Tuesday, October 6, 2015

"Don't Die With This" (Day 9)

"Don't die with this".  I heard that from a company employee talking about one of their insurance products.  I found it refreshing, because usually a company wants a customer to keep a policy forever.  I wrote about that a few days ago so I'm not going to rehash it now, but if you want to read it,  just click this link for last week's "Follow the Money" post.


One of the things I complain about is people complaining about something without working toward a solution.  This is part one.  I will also discuss solutions in another post.




Unfortunately, way too many people die with too much tax-deferred money.   I have seen the same thing happen over and over again.  To the point that whenever I get an email from an insurance company talking about the huge amounts of tax-deferred money that's going to be passed on in the coming years, I always think, "Damn!  I should have been a boat salesman!"  Make sense?  No?  Let me explain.

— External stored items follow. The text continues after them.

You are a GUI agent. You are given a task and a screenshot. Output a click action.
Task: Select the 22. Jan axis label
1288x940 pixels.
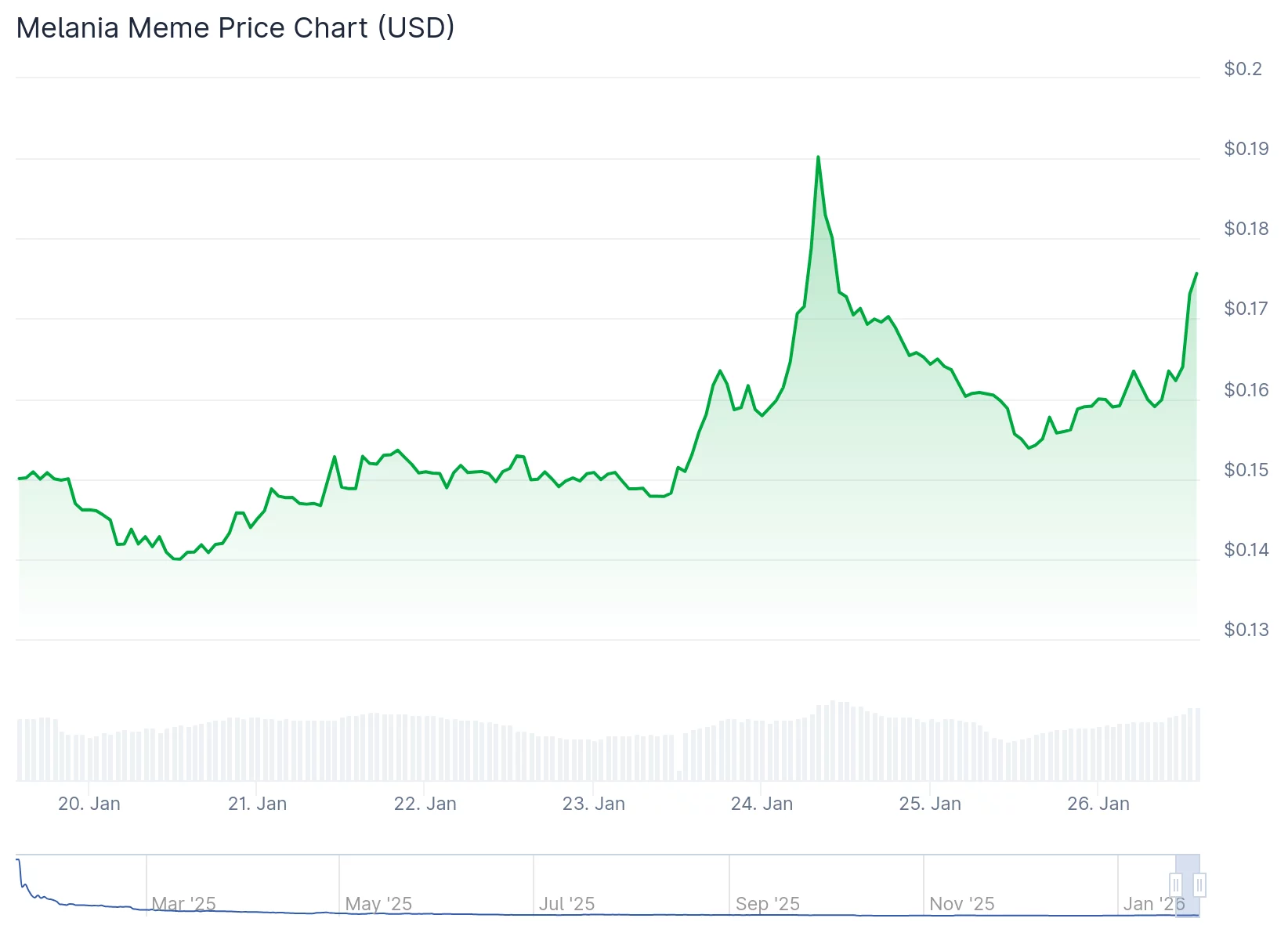tap(425, 804)
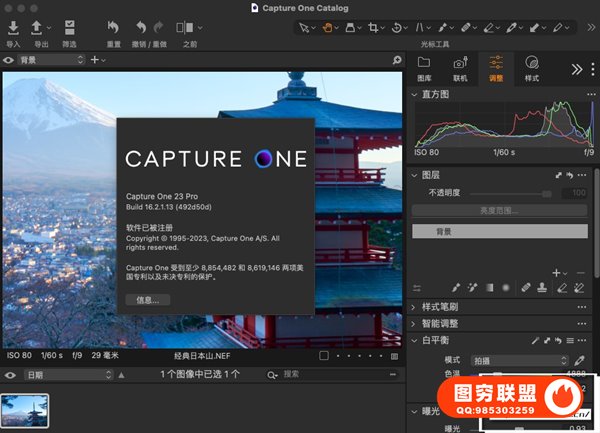
Task: Toggle the viewer eye icon beside 背景
Action: click(x=9, y=60)
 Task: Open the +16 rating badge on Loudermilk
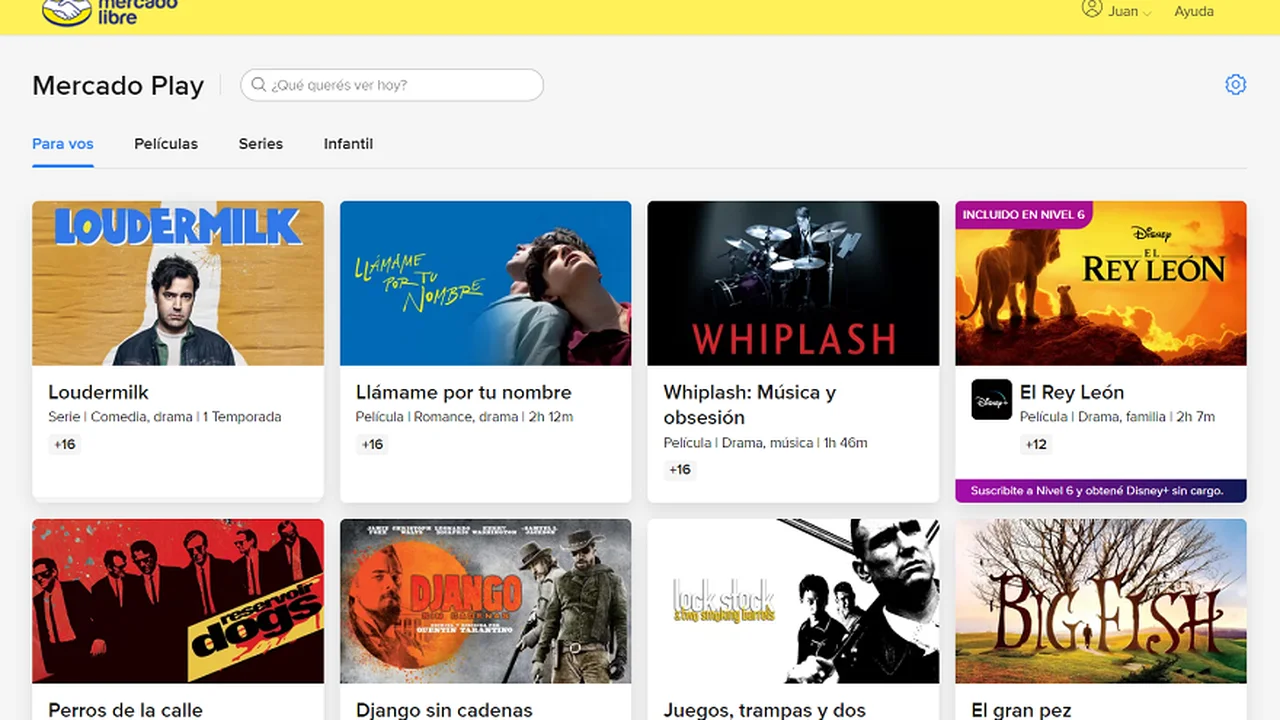[x=64, y=444]
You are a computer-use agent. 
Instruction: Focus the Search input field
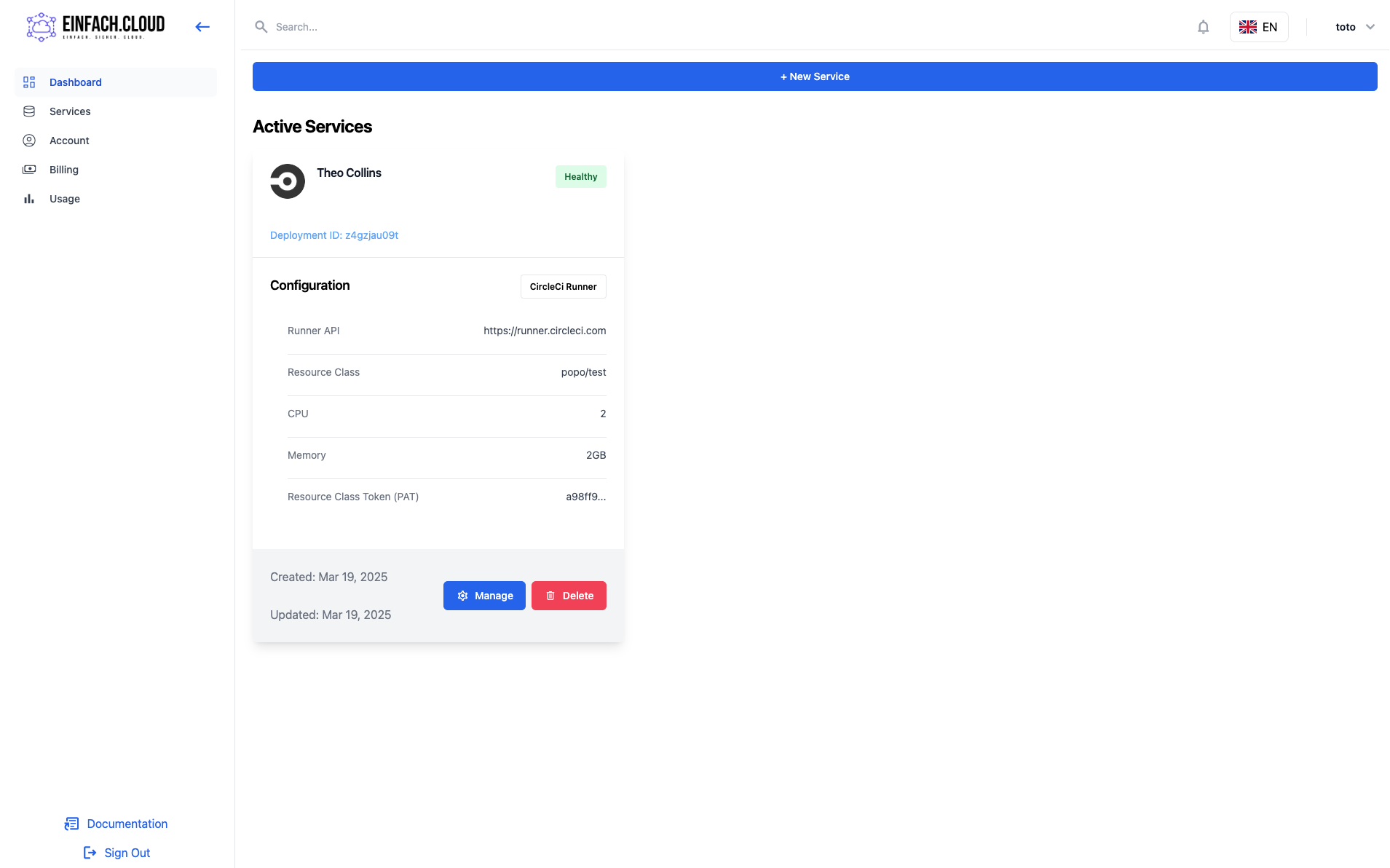click(510, 27)
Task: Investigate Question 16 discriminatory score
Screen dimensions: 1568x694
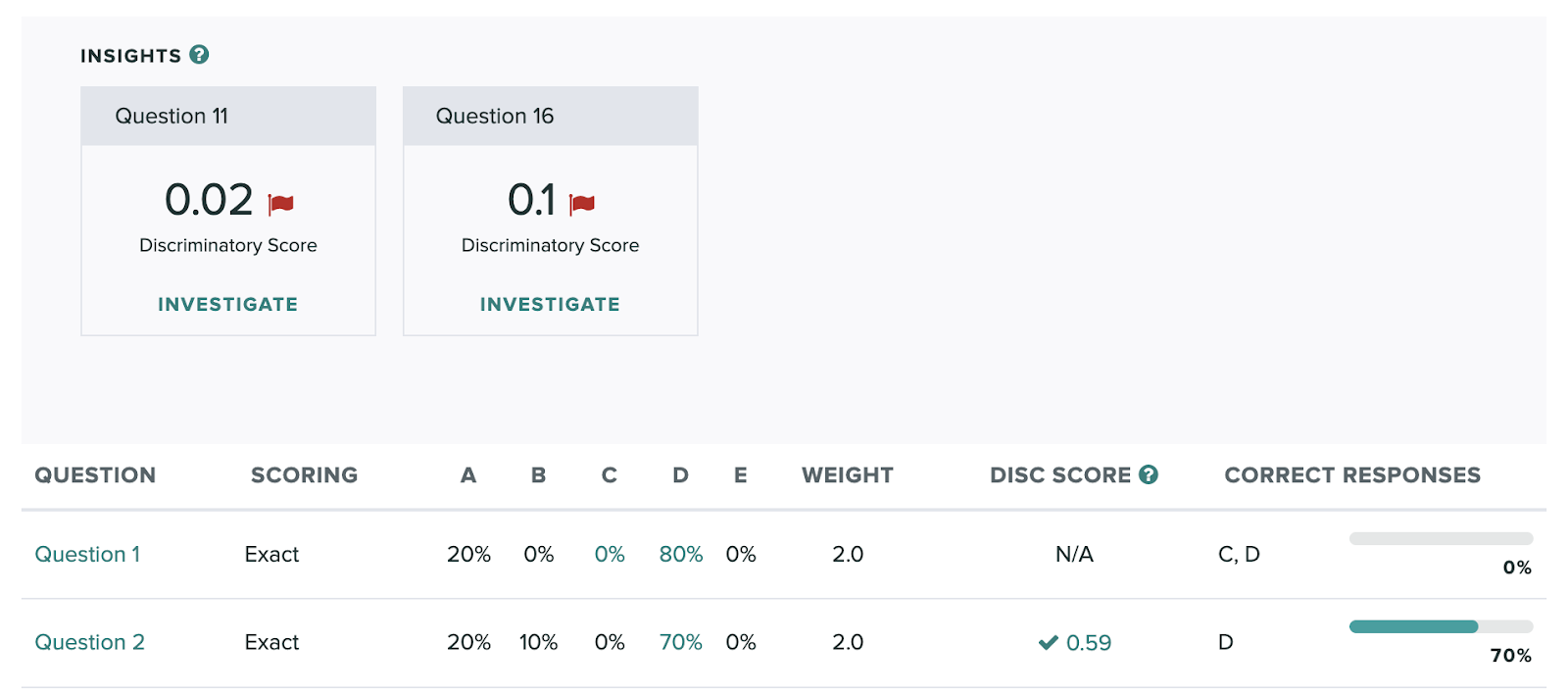Action: click(x=550, y=304)
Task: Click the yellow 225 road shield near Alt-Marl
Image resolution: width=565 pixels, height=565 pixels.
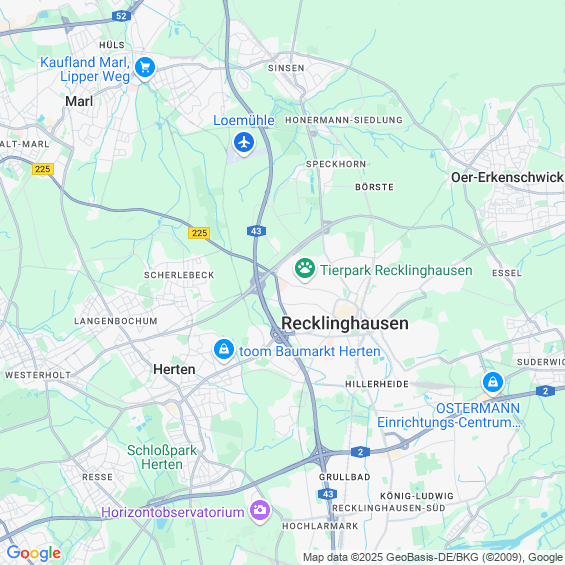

Here is the pattern I see repeatedly:  person follows "expert" advice and puts everything he or she can into an IRA and/or 401(k).   They work like crazy until they and/or their spouse is eligible for Social Security and/or Medicare.  Then they quit their job.  They don't want to withdraw any of the money they saved because they would have to pay taxes on it.   So they scrape by on Social Security, worrying about money, thinking of their retirement savings as something that they will use to cover nursing home costs and/or pass on (almost always to their kids).




Then when they hit age 70 1/2  they start taking RMD's (Required Minimum Distributions), which isn't a whole lot in the first few years, but the percentage required goes up each year.  They pay the taxes, but let everything else sit there.  Then eventually they either go to a nursing home or die.  What happens then?  Most commonly, if they go to the nursing home, they spend through their money, then go on Medicaid if the money runs out.  How much enjoyment did they get out of it?  None.  If they are lucky enough to die either without having to go in a nursing home or before the money runs out, then that's where I think, "I should have been a boat salesman!"  Because from what I've seen, if two 60ish year-old kids inherit the money, at least one of them buys a boat.




Nothing wrong with buying a boat, if done the right way, but what happens time and time again is they "get a deal", make an impulse buy, and since they don't want to have payments, pull out the money to pay off the boat.  Then the tax bill comes.  The withdrawn money is taxable, piled on top of their earned income tax liability (usually when in their peak earning years, with all their tax deductions grown up and out of the house), and they withdraw more money to pay the taxes, which adds to next year's tax bill.  They repeat until the money is gone, which doesn't take long.


Who wins in this scenario (besides the IRS)?  Not the person who saved up all this "retirement money".  They didn't use it for retirement.  The one who now owns "a hole in the water you fill with money"?  Maybe.  But the big winner is the boat salesman.  So "Don't Die With This!".  At least not until I open a boat dealership.